If we get two jobs being done on the same clock cycle, then this has made a significant improvement to the speed without increasing the clock speed. If we can manage to get three pieces of information moving, or jobs done, this is even better. Incidentally the Pentium manages five and the Pentium Pro can manage 12 and the Pentium 4 can keep up to 126 instructions ‘in flight’. Unfortunately, we can never get pipelining to work this well on all instructions, but every little helps.

If we wished to AND two binary numbers, we could do it by using a logic gate as we saw in Chapter 5 or we could use a microprocessor executing an instruction code. Now, comparing middle-of-the-range devices, the logic gate would complete the task in 8 ns but a comparable microprocessor (80386, 25 MHz) would take a minimum of 80 ns.

This type of comparison established the belief that, given a choice, hardware is always faster than software.
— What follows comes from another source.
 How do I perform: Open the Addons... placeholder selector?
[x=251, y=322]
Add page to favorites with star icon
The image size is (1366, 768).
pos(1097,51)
In the above case, it is 10 times faster.

Given the job of carrying out a hundred such instructions we had a choice:

Software method = 100 operations × 80 ns = 8000 ns (8 ms)

Hardware method = 1 operation at, say, 240 ns + 100 hardware operations × 8 ns = 1049 ns

This philosophy was followed throughout the development of 4-and 8-bit microprocessors. This gave rise to more complex hardware and a steady increase in the size of the instruction set from a little under 50 instructions for the 4004 up to nearly 250 in the case of the Pentium Pro.

In the mid 1980s, the hardware-for-speed approach began to be questioned. The ever-increasing number and complexity of the operating codes was reversed in some designs. These microprocessors were called RISC (Reduced Instruction Set Computers) and the ‘old fashioned’ designs were dubbed CISC or (Complex Instruction Set Computers). History has not proved so black and white as this suggests. It is much more a matter of shades of grey with new designs being neither wholly CISC nor RISC. The use of predominately CISC microprocessors outnumbers RISC designs by a wide margin, at least 60:1. This does not imply that they are better but they simply have a greater proportion of the market. As we know, there is a lot more to market dominance than having the best product. Sadly. CISC designs include all the 8-bit microprocessors and Pentium, Pentium Pro and all of the 68000 family whereas the RISC includes Digital Alphas and the IBM/Motorola Power PCs.